▸ Page text:
◆ ◆ ◆ ◆ ◆ ◆ ◆

Many young syndicators start raising capital from family and friends on their first several deals. Raising money from family and friends is intuitive and natural to many; however, the downside of this strategy is that your capital sources is limited to who you know. You might be lucky to know many wealthy friends and family members that can invest in real estate, but many don’t have that solid network.
Instead, you can expand your network and raise capital from investors who don’t know you (yet). On my first deal, I’ve raised capital from both family and friends and from strangers (accredited investors). About 75% of the capital came from the last group, so I quickly realized that this should be my main strategy. In this article, I will share how I did it.
Before explaining each of the 3 tactics I recommend, which I used when I first began syndicating properties, I’d like to share my basic philosophy on attracting investors. I call it the “don’t ever do the hard sale” approach. The best way to attract strangers who have the potential to become investors is by providing them with something that has real value without asking for anything in return or trying to sell them anything. Provide knowledge, ideas, strategies - whatever you feel is right for the moment, but don’t ask for anything in return. Don’t try to sell anything or discuss any particular deals.
By taking that approach, you build rapport and trust with potential investors. The fact is, most people are expecting you to ask for something, and when you don’t they’re pleasantly surprised. By providing value without being asked for anything in return, you’re showing that you value that person and you’re being genuine and sincere.
Here are the top three creative tactics I use to expand my reach and attract investors who used to be complete strangers to me.
Creative Tactic #1: Host a Meetup for Investors
A meetup is the ideal forum to disseminate your information, knowledge, and investment ideas to a group. You can discuss previous deals, multifamily market trends, industry knowledge or any other subject you feel would be of value to potential investors. When I did this, I found that after the meetup people came to me to ask about investing in my future deals.
Over time, people who attended my meetups became investors in my syndications. I never asked for anything, and I never tried to sell anything during my meetups. The best part of a meetup is that it’s face-to-face; people can see how passionate you are about your topic, as well as how sincere you are in providing information without asking for anything in return. Most importantly, this is all done before you even have a deal to present.
There are several key advantages to hosting meetups. First, it’s an opportunity to demonstrate your expertise to a targeted group of people who don’t know very much about you. In the syndication business, having a successful track record is one of the “gold standards” for investors looking to invest their money. A meetup gives you the opportunity to talk about that record.
In addition to demonstrating your expertise and success, a meetup is a great way to build goodwill with potential investors. If you lead the meetup with value and provide valuable information and ideas, you have a good chance of converting attendees into investors over time.
You’ll gain something else from hosting meetups - experience presenting to groups of people. Every meetup is an opportunity to hone your presentation skills and showcase your leadership abilities. This becomes extremely important when you’re sitting in front of a group of potential investors talking about a property.
Your best approach in a meetup is using the “how to” format: “how to maximize your investment, how to determine the top markets to invest in, or how to negotiate a sale price based on the building’s or neighborhood’s condition.” These are just suggestions, but you get the idea. Just be sure you’re providing something of value. Finally, make the meetup fun. In addition to providing valuable information, let the group walk away feeling really good about their experience.

◆ ◆ ◆ ◆ ◆ ◆ ◆

▸ Input material:
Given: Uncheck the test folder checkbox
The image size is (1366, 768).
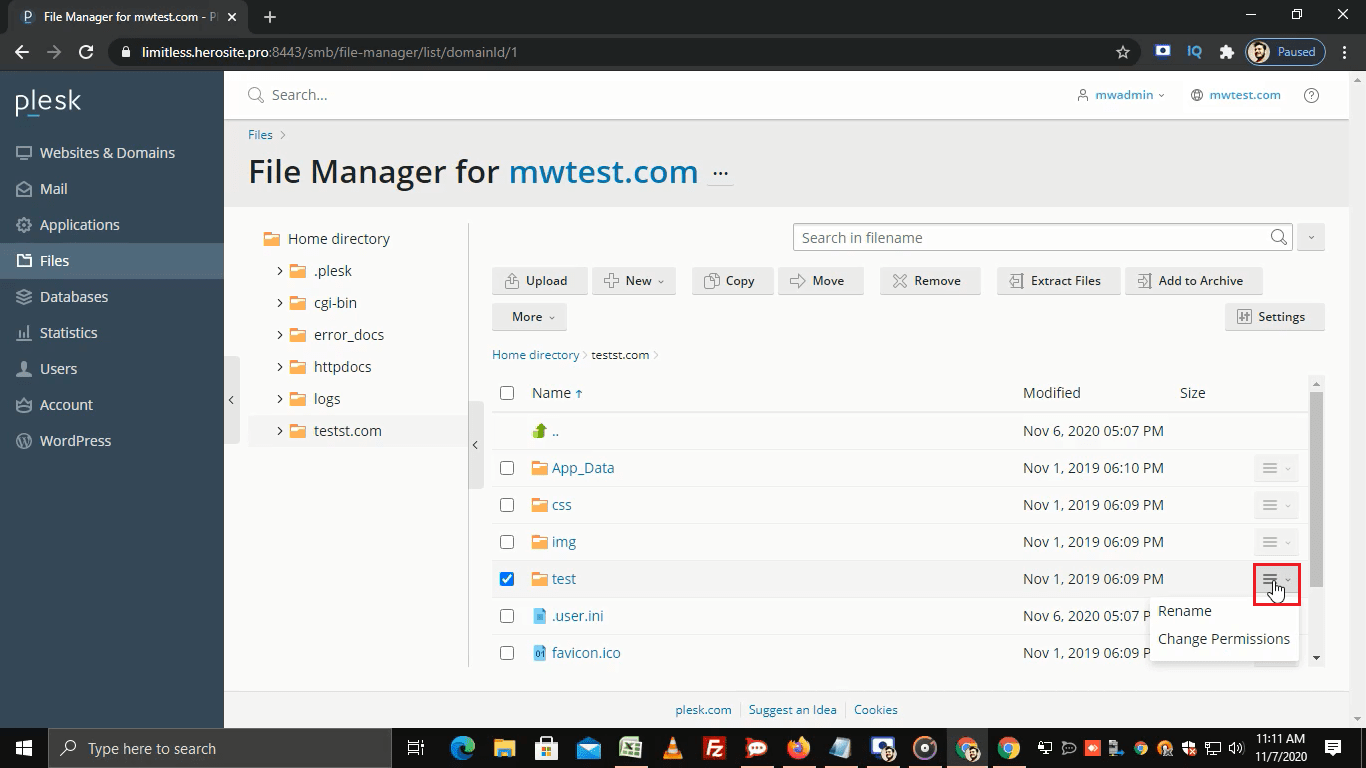Looking at the screenshot, I should (507, 578).
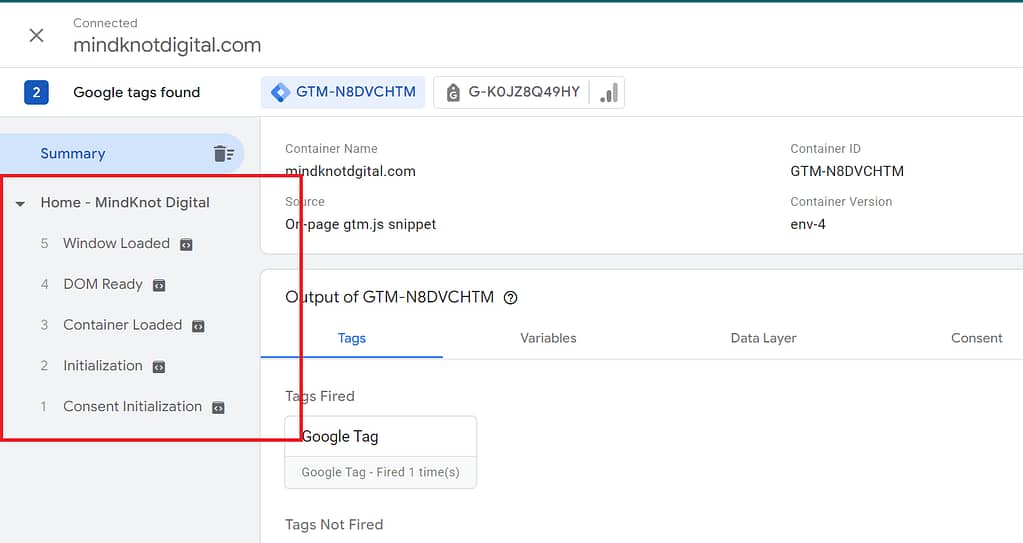Viewport: 1023px width, 543px height.
Task: Open the Data Layer tab
Action: (763, 338)
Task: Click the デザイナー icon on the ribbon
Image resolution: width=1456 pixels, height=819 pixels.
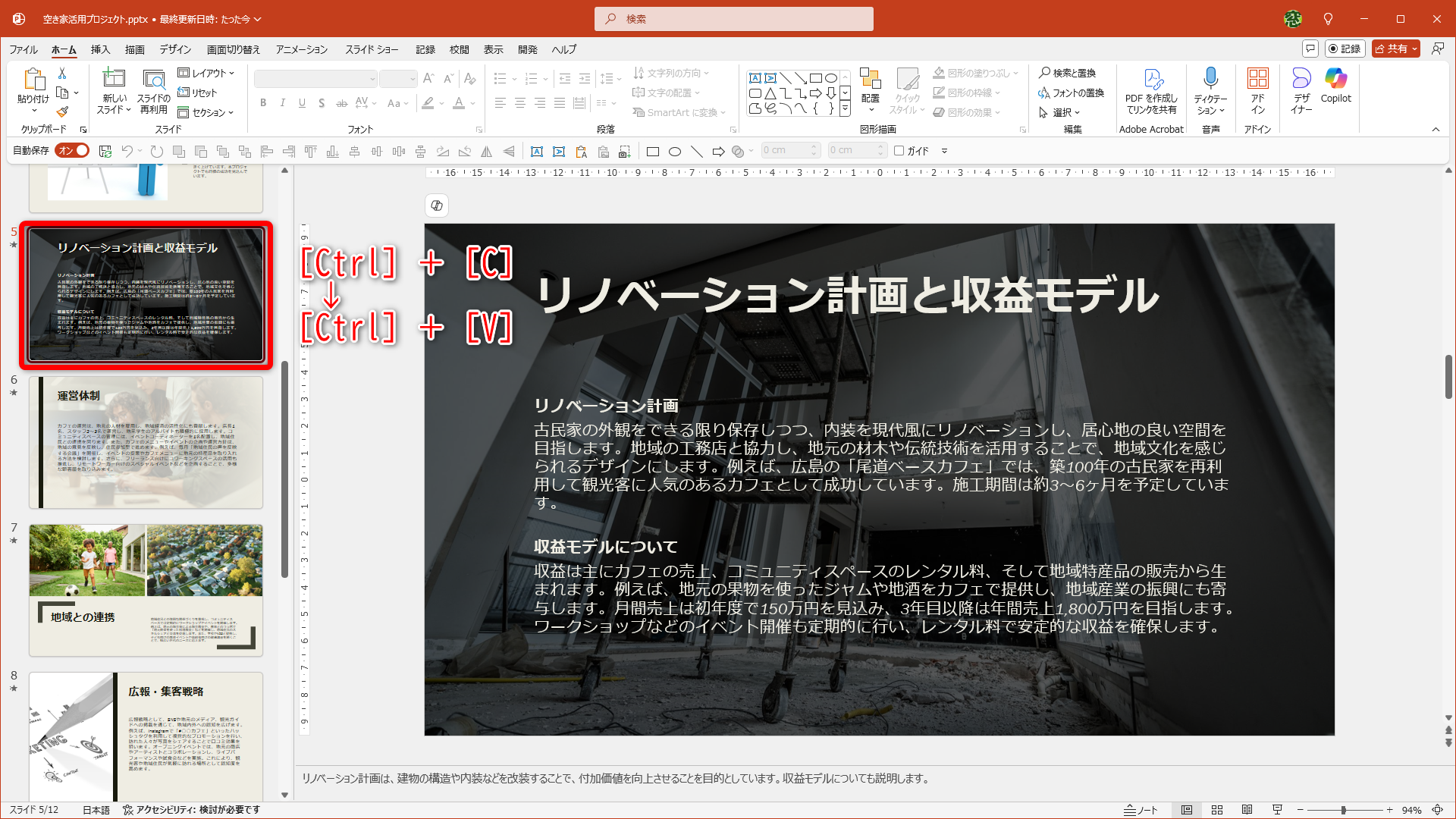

◆ ◆ ◆ ◆ ◆ ◆ ◆

▸ Parts of the exercise:
[A] Could you set down the part of the article on attracting investors that opens with the words containing "Here are the" and closes with "my future deals.", copied word for word?
[B] Would you extract every line of the records above exactly as it appears, leaving the pictures out of your answer?

▸ Full solutions:
[A]
Here are the top three creative tactics I use to expand my reach and attract investors who used to be complete strangers to me.
Creative Tactic #1: Host a Meetup for Investors
A meetup is the ideal forum to disseminate your information, knowledge, and investment ideas to a group. You can discuss previous deals, multifamily market trends, industry knowledge or any other subject you feel would be of value to potential investors. When I did this, I found that after the meetup people came to me to ask about investing in my future deals.

[B]
Given: Uncheck the test folder checkbox
The image size is (1366, 768).
Looking at the screenshot, I should (507, 578).
Viewport: 1023px width, 543px height.
Task: Open the Data Layer tab
Action: (763, 338)
Task: Click the デザイナー icon on the ribbon
Image resolution: width=1456 pixels, height=819 pixels.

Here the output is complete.